Le moyen qui me parut le plus propre à déjouer cet infâme projet fut d'en rendre publiques les moindres circonstances, en répandant une infinité de pamphlets. Je les fis distribuer par profusion, mais spécialement dans les faubourgs, sous les titres d'Horrible Complot contre Pétion, Nouvelles Conspirations contre la représentation nationale, Les faux sans-culottes démasqués, etc. etc. Je n'ignorois pas non plus que la populace, assez indifférente pour les pamphlets, dévoroit les placards collés sur les murailles. L'Ami des citoyens, par Tallien, imprimé sur du papier jaune, la Sentinelle, par Louvet, imprimée sur du papier, bleu, étoient sur-tout l'objet de son attention. J'imitai de mon mieux la violence patriotique du dernier ; je fis imprimer les détails précédens sur du papier semblable, et du mêine caractère ; j'intitulai le tout: La Sentinelle, No. 42; je la fis afficher sur le No. 4↳

que Louvet 'avoit donné la veille. De cette manière, mon histoire de conspiration fut lue dans tout Paris avant que les jacobins eussent eu le temps de l'arracher. J'avois prévu que ma feuille auroit ce destin; j'avois donc bien recommandé qu'on la placardât de nouveau sous des numéros différens, et qu'on en recouvrît les affiches de Louvet autant de fois qu'il en feroit paroître.

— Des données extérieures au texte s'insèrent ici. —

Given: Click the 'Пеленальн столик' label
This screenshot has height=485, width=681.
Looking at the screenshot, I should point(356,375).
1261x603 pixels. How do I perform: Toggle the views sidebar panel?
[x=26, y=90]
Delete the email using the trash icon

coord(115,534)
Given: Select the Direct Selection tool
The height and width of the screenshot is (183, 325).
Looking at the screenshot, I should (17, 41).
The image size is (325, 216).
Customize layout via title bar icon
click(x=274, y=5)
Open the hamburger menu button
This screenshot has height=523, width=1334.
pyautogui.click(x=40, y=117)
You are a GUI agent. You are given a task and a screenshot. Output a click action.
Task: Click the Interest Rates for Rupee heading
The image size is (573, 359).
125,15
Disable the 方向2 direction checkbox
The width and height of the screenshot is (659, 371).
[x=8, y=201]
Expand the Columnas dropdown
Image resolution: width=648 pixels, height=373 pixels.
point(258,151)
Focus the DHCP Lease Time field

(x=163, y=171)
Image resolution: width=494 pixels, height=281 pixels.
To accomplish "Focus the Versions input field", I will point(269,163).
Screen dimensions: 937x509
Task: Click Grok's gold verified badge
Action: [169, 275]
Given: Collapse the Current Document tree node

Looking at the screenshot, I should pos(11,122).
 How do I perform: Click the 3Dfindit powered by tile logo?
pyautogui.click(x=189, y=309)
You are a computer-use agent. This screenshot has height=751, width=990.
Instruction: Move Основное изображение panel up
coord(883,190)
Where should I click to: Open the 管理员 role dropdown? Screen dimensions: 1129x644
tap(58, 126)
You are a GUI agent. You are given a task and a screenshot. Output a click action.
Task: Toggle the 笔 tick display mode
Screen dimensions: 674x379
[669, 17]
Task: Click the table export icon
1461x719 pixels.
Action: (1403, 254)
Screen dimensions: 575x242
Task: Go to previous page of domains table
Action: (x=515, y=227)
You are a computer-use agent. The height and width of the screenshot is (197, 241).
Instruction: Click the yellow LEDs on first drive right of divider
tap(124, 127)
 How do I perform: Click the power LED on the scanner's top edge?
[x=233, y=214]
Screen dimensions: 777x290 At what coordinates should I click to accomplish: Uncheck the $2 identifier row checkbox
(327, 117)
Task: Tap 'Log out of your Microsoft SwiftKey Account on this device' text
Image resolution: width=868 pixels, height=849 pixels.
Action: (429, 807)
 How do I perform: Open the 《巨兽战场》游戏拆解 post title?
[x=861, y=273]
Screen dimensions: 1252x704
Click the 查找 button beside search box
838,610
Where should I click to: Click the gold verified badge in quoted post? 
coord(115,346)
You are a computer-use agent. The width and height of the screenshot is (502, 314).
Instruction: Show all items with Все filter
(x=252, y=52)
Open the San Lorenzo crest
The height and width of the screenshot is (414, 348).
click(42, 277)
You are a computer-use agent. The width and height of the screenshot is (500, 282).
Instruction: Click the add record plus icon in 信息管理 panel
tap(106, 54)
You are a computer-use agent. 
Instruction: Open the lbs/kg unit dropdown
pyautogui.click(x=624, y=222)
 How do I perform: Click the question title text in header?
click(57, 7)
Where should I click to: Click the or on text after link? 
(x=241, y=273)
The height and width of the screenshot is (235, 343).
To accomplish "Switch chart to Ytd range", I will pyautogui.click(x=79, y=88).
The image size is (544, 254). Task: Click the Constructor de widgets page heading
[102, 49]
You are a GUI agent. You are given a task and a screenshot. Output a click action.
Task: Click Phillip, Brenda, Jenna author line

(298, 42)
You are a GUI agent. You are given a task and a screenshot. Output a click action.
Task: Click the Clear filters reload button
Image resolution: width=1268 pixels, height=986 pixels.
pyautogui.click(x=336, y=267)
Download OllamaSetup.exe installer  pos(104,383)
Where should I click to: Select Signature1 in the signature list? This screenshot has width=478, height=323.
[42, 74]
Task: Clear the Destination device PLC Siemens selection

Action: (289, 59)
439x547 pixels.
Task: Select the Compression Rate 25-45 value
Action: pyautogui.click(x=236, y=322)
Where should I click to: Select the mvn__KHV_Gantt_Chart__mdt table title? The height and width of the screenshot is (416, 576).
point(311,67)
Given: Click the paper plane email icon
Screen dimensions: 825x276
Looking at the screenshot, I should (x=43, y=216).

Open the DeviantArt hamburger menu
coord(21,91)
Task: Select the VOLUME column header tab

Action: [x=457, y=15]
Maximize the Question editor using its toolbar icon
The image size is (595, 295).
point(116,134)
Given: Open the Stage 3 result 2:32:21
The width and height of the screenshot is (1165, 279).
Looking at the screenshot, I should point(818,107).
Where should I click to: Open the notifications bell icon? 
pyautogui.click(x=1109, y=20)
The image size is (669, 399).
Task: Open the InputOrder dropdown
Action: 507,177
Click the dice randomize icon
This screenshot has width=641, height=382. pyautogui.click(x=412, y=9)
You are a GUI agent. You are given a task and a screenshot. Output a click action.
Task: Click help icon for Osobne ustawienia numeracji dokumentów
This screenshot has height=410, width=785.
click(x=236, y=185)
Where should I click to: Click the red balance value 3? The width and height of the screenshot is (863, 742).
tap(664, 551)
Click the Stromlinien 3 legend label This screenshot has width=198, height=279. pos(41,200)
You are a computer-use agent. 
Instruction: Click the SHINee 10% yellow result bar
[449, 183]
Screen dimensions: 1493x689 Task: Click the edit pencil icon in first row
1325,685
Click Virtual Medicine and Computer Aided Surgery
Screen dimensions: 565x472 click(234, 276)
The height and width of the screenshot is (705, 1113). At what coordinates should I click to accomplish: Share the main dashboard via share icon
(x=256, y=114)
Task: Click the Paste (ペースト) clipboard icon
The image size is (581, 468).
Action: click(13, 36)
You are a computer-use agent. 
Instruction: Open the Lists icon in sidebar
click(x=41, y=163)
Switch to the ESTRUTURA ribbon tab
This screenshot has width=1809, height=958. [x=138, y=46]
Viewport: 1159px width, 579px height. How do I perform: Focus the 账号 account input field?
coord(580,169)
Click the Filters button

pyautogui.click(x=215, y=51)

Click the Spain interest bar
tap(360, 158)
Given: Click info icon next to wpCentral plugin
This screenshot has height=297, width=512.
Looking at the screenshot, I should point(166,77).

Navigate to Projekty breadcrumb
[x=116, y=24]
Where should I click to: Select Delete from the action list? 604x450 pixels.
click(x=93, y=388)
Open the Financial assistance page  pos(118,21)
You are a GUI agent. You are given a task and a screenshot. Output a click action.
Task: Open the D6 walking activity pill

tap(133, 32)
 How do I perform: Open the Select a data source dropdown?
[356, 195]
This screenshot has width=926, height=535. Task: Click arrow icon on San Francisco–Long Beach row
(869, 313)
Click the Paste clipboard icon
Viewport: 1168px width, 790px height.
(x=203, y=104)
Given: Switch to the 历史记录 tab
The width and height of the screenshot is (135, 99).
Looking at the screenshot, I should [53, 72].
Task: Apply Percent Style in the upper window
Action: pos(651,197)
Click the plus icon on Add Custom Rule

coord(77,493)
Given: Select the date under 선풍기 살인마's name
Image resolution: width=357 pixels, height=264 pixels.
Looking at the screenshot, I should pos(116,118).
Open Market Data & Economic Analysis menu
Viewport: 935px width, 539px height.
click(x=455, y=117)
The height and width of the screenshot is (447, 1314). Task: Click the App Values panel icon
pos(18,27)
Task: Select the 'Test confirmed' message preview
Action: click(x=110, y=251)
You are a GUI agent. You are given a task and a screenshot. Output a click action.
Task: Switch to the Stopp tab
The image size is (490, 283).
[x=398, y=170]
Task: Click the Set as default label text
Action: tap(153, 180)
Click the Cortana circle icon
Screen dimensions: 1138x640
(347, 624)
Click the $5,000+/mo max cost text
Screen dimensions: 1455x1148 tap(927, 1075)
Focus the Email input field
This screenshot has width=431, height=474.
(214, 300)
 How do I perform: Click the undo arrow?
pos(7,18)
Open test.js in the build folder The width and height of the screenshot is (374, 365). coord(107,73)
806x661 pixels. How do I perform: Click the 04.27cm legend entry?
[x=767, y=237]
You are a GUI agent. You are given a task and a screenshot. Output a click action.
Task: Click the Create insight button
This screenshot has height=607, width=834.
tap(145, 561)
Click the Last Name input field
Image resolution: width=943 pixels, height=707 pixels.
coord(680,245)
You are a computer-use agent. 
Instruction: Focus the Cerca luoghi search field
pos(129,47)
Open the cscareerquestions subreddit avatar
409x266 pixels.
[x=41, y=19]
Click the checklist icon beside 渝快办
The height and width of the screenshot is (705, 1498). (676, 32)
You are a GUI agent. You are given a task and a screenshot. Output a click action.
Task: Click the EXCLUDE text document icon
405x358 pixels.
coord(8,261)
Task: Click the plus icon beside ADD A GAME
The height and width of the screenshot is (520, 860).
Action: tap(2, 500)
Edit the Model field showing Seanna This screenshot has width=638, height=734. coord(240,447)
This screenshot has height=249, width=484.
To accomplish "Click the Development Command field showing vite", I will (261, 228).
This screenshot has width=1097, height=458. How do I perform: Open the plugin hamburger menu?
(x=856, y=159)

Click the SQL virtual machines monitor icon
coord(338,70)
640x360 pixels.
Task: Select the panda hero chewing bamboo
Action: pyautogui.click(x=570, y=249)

J'avois recommandé au juge de paix Buob d'envoyer des gens de confiance à portée de mes afficheurs, pour empêcher qu'on ne les troublât dans l'exécution de leurs ordres. Cette précaution n'étoit pas inutile. Plusieurs d'entr'eux furent attaqués par les espions des jacobins, et plusieurs rixes s'en suivirent. Un de mes agens eut trois dents fracassées; un assignat de cent livres l'en consola. Mais l'opposition qu'éprouva l'affiche de mon no. 44 fut assez forte pour l'empêcher; par-tout où elle fut tentée, les jacobins eurent l'avantage. Un de mes employés fut pris et conduit devant le juge-de-paix; mais comme il ne connoissoit pas celui qui remettoit les papiers, le juge ne tira de lui aucun renseignement essentiel.

Il déposa qu'un inconnu lui avoit proposé,

au nom de Louvet, d'afficher trente exemplaires de la Sentinelle dans les rues et carrefours dont on donnoit la liste; lui connoissant la Sentinelle du peuple pour un journal patriotique, s'en étoit chargé sans scrupule et avoit reçu cinq sols par chaque placard.

Le juge prit une lecture de la Sentinelle supposée et de la véritable. Il déclara qu'il ne voyoit nulle différence entre le style et les principes; que ces deux feuilles lui paroissoient également bonnes; qu'il seroit fort en peine de prononcer entre les nuances de leur patriotisme, et que le prisonnier ayant pu facilement s'y méprendre, il seroit mis en liberté.

Je n'oserois affirmer que ces pamphlets ayent été l'unique moyen qui prévint l'insurrection du 29, mais sûrement ils y contribuèrent.

Le roi, dans sa réponse à ma lettre où je le pressois de quitter la capitale, déclara formellement qu'il ne s'éloigneroit pas à plus de vingt lieues. Cette disposition étoit dans la constitution qu'il avoit juré d'observer, et dans le plan d'évasion que j'avois fait: j'avois eu égard aux scrupules autant qu'à la sûreté du roi.

M. du C. F. avoit assisté depuis quelques jours à nos conférences avec le consentement du roi. Son zèle, ses lumières nous furent singulièrement utiles dans cette importante crise. Après une mûre délibération entre lui, MM. Mont., Malouet et moi, je traçai le plan suivant :

Le château de Gaillon en Normandie sembla, pour le moment, une retraite convenable à la résidence de leurs majestés. Le bâtiment est vaste, le parc est étendu, et cette habitation est justement à 20 lieues de Paris.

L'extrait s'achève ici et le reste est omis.